Software Audits: Why Are We so Blasé? How Ivanti Gets You Prepared
Organisations can be audited on many fronts. Different industries have specific regulations that may prompt audits. For example:
- PCI for any organisations who handle credit card information.
- HIPAA in the USA for organisations in the healthcare industry.
- ISO 9001 for organisations looking for compliance on quality management.
While I haven’t been through these personally, I can imagine that they are all treated with the importance that they deserve. The organisations who are audited should be prepared and be able to produce any documentation required by the auditors. Certainly my wife — a financial accountant — treats audits with a high priority and has said in the past when the auditors have visited that she was able to easily provide the documentation as required.

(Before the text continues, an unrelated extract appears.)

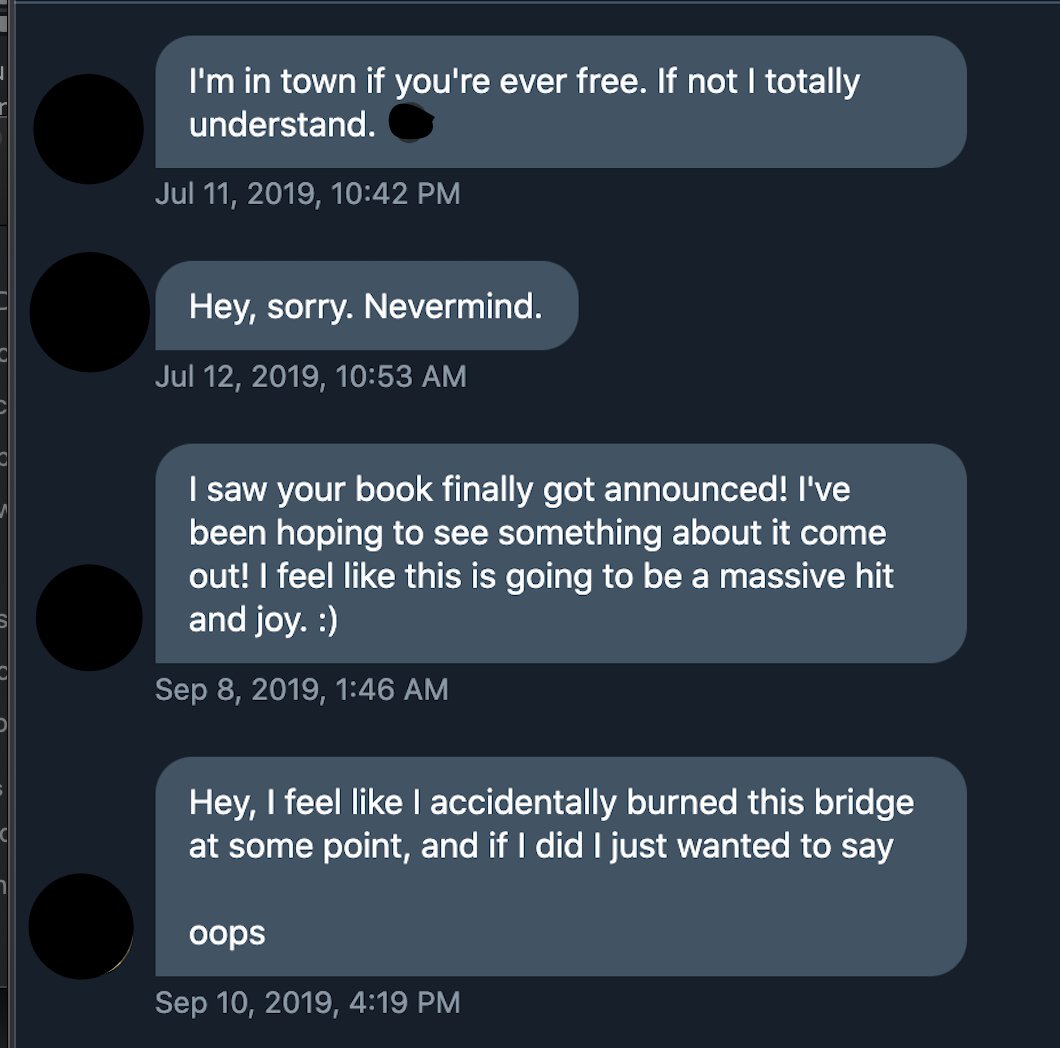Click the light gray scrollbar thumb at top-left edge

coord(3,23)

Relating that back to the topic of this blog, why do you think organisations are so blasé about software audits? These audits have the potential to cost thousands or even millions of dollars in settlement costs alone, not to mention the time and effort it takes to prepare documentation. Yet a lot of the organisations I talk to have the view that “we just pay the settlement if/when it comes around because getting Software Asset Management right is to costly/difficult”.
I’m not here to try and convince you that Software Asset Management is easy. It’s not, but I will explore three points that in my opinion demonstrates why Software Asset Management should be given a higher priority by organisations.
In the last 18 months since I’ve worked at Ivanti I’ve learnt a lot about the importance of some basic cyber security measures that go a long way to preventing ransomware, hacking and security breaches. The first and seemingly obvious lesson was to stop using an account on my PC with local administrative rights. This will stop a lot of ransomware from being able to run if you accidentally click on something you shouldn’t. An added benefit is that if your users don’t have local administrative rights they can’t install software that they’ve found online which may well need to be licensed.
The Australian Signals Directorate (ASD) lists "minimising administrative privileges" in their top four strategies to mitigate cyber intrusions. Two of the other strategies are OS patching and application patching. This is where Software Asset Management plays an important role. You can’t realistically patch OS and applications when you don’t know what software you have in your environment. You need Software Asset Management to provide a catalogue of the software installed in your environment so you can report on the associated patch levels and ultimately maintain compliance.
An organisation's reputation is everything. Without a solid reputation, your customers will go elsewhere. The reason I link reputation with this topic is (as I said earlier) because if you don’t know what software you have in your environment, you can’t be sure of your patch compliance levels and a breach will have a huge effect on your organisation's reputation.
A good example of this is the Equifax breach that occurred in May 2017 (Discovered in July 2017), which was a result of a software vulnerability that had been not been patched, despite the patch being available a week after it was identified in March 2017. Time reported that Equifax had lost four billion dollars (so far) because of this breach.
An ITAM Review article explored this topic recently asking a number of industry experts (including our own director of ITAM Phil Merson) for their views. The consensus was if Equifax had leveraged Software Asset Management data, they’d have had more visibility over what software was in their environment and, in my opinion, would have been able to react quicker to prevent the breach.
Another element that must now be considered is the Data Breach Notification laws which came into effect in Australia earlier this year and the GDPR law coming into effect on May 25 this year in the EU (and yes this may impact Australian businesses). Both laws mean that organisations may be required to notify the public about data breaches which could have significant impacts on reputation. This adds more weight to the argument as to why Software Asset Management can’t be considered too costly or difficult and why we need to think beyond at the wider implications of not investing in Software Asset Management .
- The average software audit can take 7.13 months to complete and consume 194.15 hours of the IT department’s time.
- an ITAM Review survey showed that 76.4 percent of organisations admit to over licensing because they fear audits.
- Organizations can cut spending on software by as much as 30 percent by optimizing application configuration, recycling software licenses, and by using SAM tools.
You have probably seen those statistics before, but I think they are worth repeating. Demonstrating ROI for Software Asset Management is certainly a challenge up front. Your best bet is to be realistic. At the end of the day you won’t know the full ROI until all the policies, processes and tools are in place and you’ve been able to reclaim licences, renegotiate contracts with vendors and stop them in their tracks when they knock on your door. A customer who’s on the journey of choosing a Software Asset Management tool recently said they are estimating a 10 percent saving in software spend in their business case which to me is realistic. I’m sure they’ll get greater savings but that’s difficult to quantify.